2. Between subjects fMRI Modeling (2nd level)

- Statistical model and software version used

- Whether first level intersubject variances are assumed to be homogeneous (SPM & simple summary stat methods: yes; FSL: no).

- If multiple measurements per subject, method to account for within subject correlation. (e.g. SPM: 'Within-subject variance-covariance matrix estimated at F-significant voxels (P<0.001), then pooled over whole brain')

- Assumption analysis: Analysis of residuals (SPMd - Tom Nichols)

- When complex designs are used, a graphical representation of the matrix and a description of contrasts in term of columns could be provided as supplementary on-line info.

**Activation maps**

- Type of search region considered, and the volume in voxels. If not whole brain, how region was found; method for constructing region should be independent of present statistic image. How many voxels corrected for?

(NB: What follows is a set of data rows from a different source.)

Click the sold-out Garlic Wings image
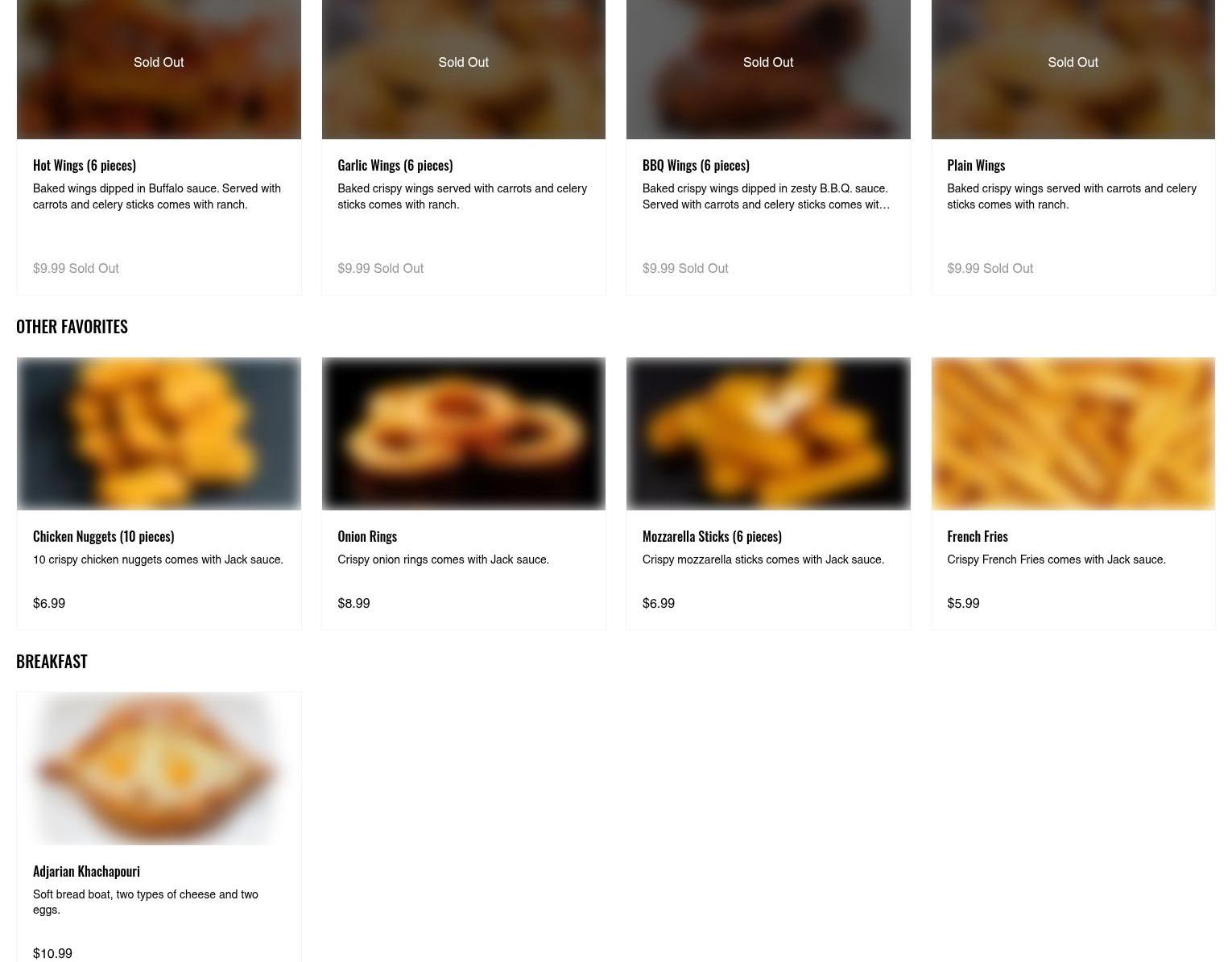click(x=464, y=69)
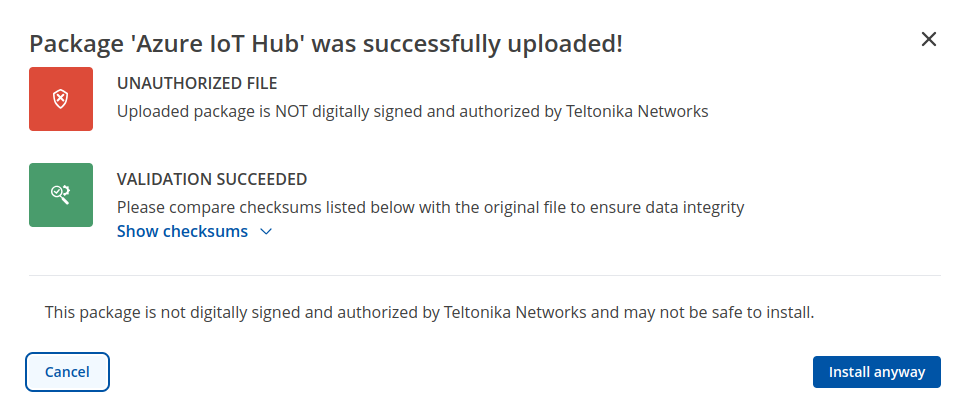Click the 'This package is not digitally signed' warning
Image resolution: width=966 pixels, height=411 pixels.
[430, 312]
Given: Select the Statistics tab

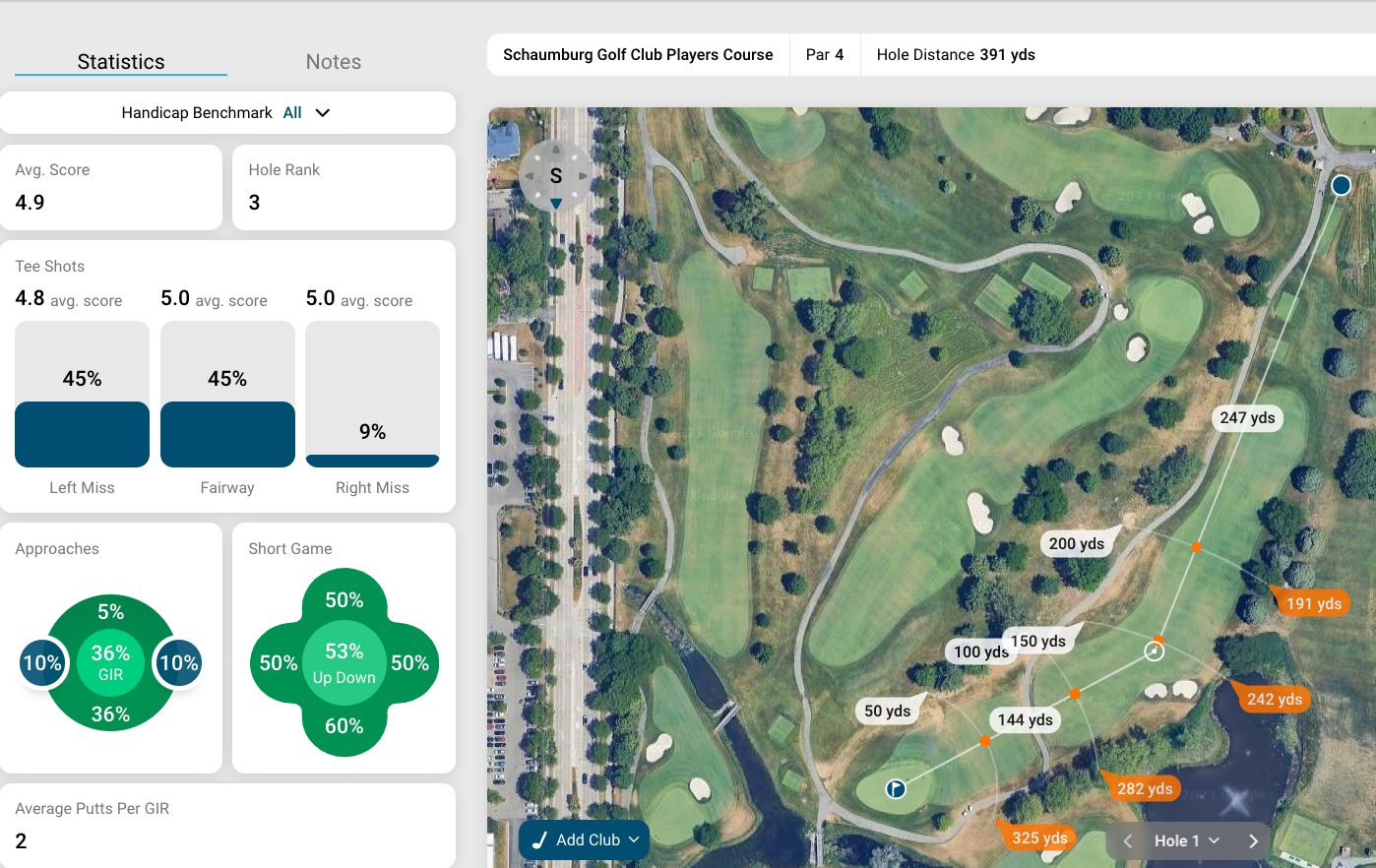Looking at the screenshot, I should 121,62.
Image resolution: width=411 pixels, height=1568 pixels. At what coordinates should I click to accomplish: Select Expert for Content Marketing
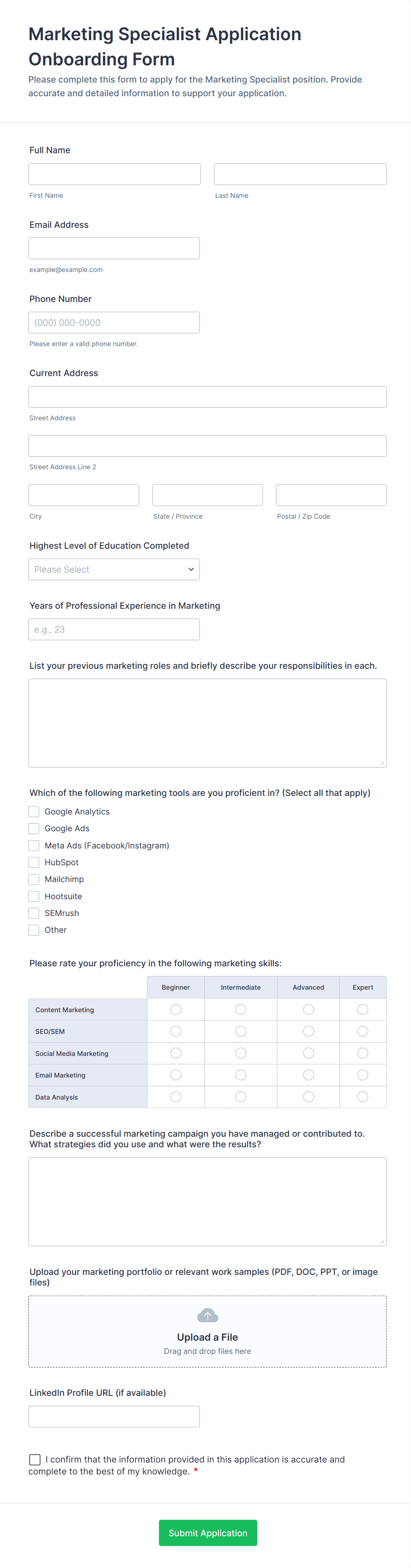pyautogui.click(x=362, y=1009)
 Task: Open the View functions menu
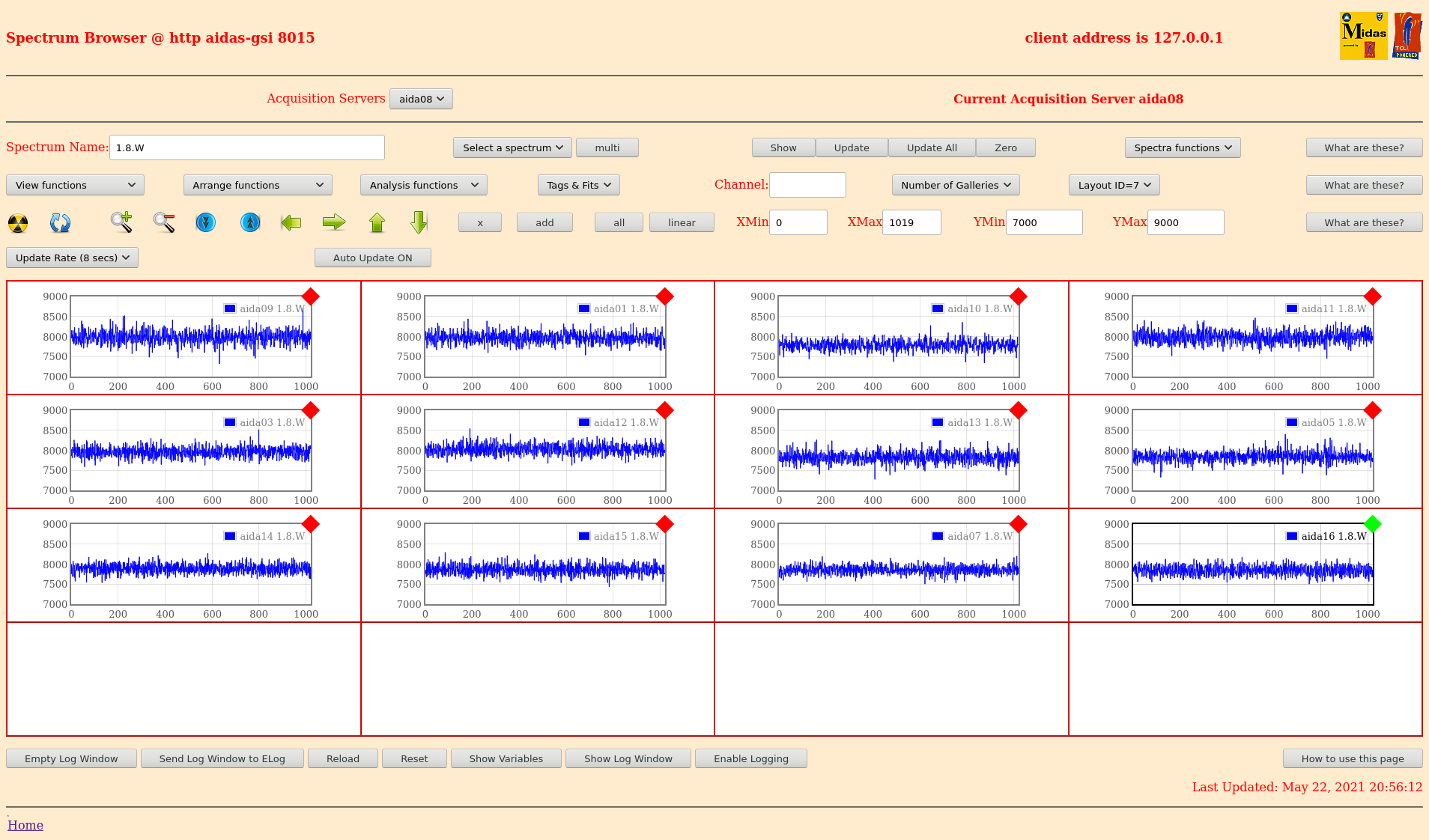(75, 185)
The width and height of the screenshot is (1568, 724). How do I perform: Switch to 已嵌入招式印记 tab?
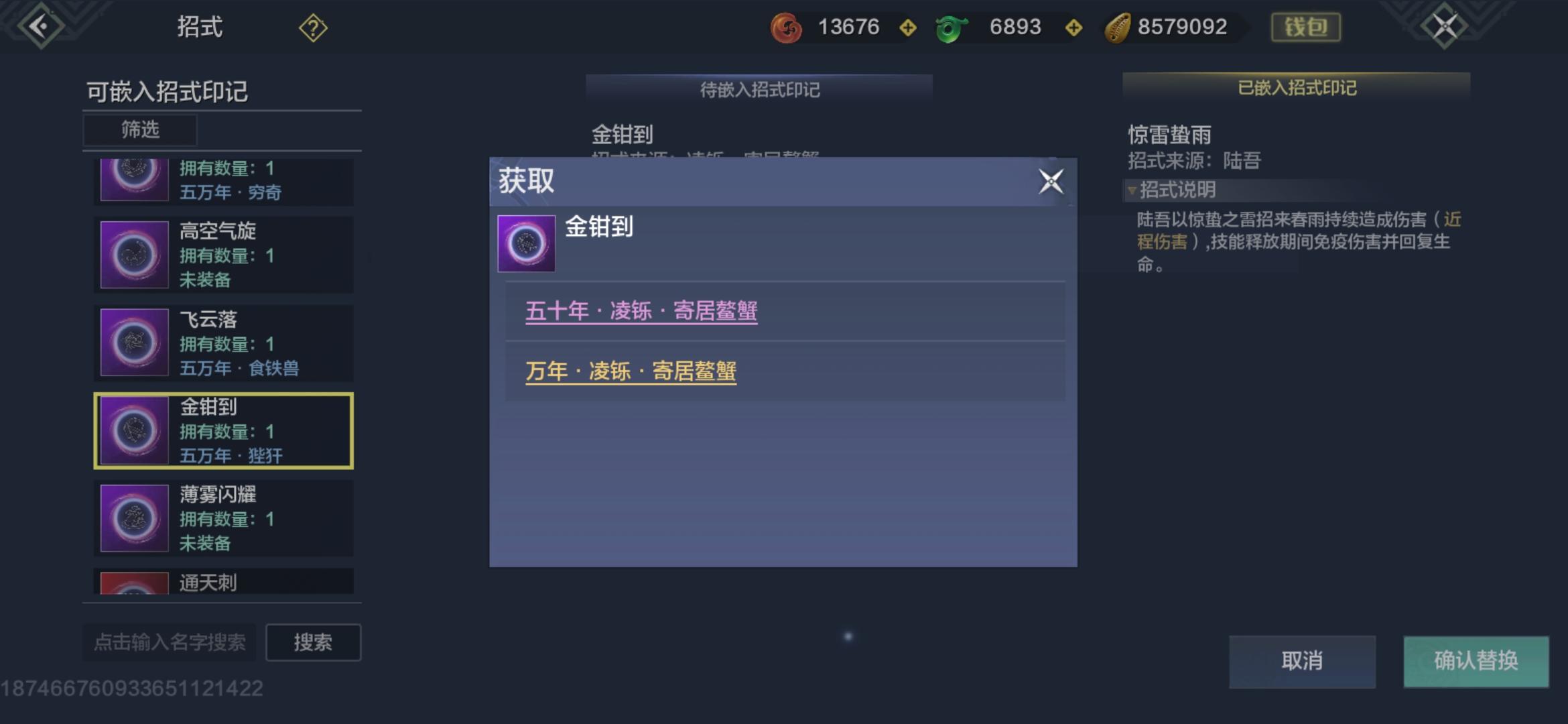[1296, 88]
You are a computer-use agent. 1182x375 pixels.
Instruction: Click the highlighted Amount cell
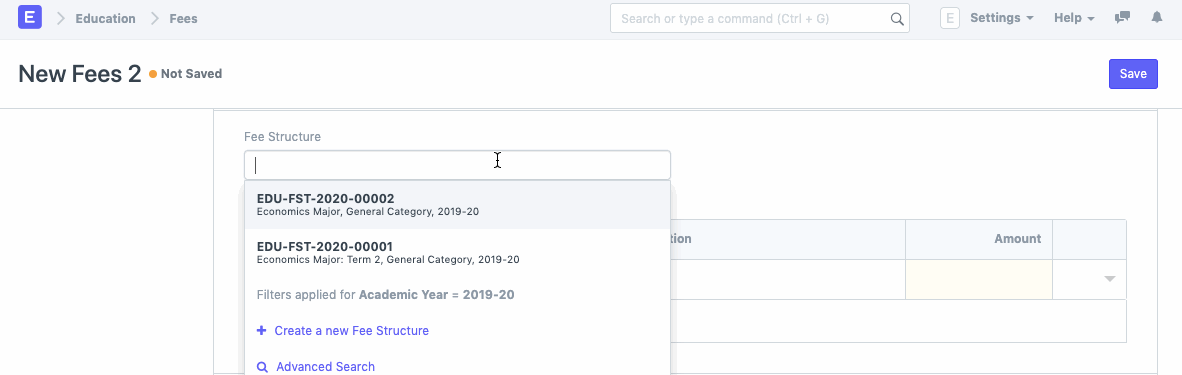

- How were anatomical locations (e.g. Brodmann areas) determined? (e.g. Talairach Daemon, Talairach atlas, manual inspection of individuals' anatomy, etc.). If MNI converted to Talairach, what was the method? E.g. Brett's mni2tal?

- Reporting coordinates is good practice as it helps for meta-analysis, this can however be reported as supplementary material and in the manuscript only report labels. Labelling should be performed using various tools. For single subject, visualize on the subject anatomy and use a reference atlas, avoiding relying entirely on coordinates. For group, use preferably the average MRI brain derived from your group or use the template used for normalization. Labelling is then better done using probabilistic atlases, thus reporting not just the anatomical region but also the likelihood that an activation is in a particular region. Finally, if one wants to associate activated regions with Broadman areas, best is to use again a probabilistic atlas, for now the only one availble for humans being the one available in the Anatomy toolbox (SPM/FSL) - see *Devlin and Poldrack 2007 NeuroImage 37 p1033-1041*)

- Inferences about significant hemispheric asymmetry require formal tests of the Hemisphere x Condition (or Hemisphere x Group) interaction (cf.* Wilke and Lidzba, 2007 NwuroImage 163*). It is inappropriate to infer from main effects (of condition or group) that are significant in only one hemisphere that there is a significant asymmetry.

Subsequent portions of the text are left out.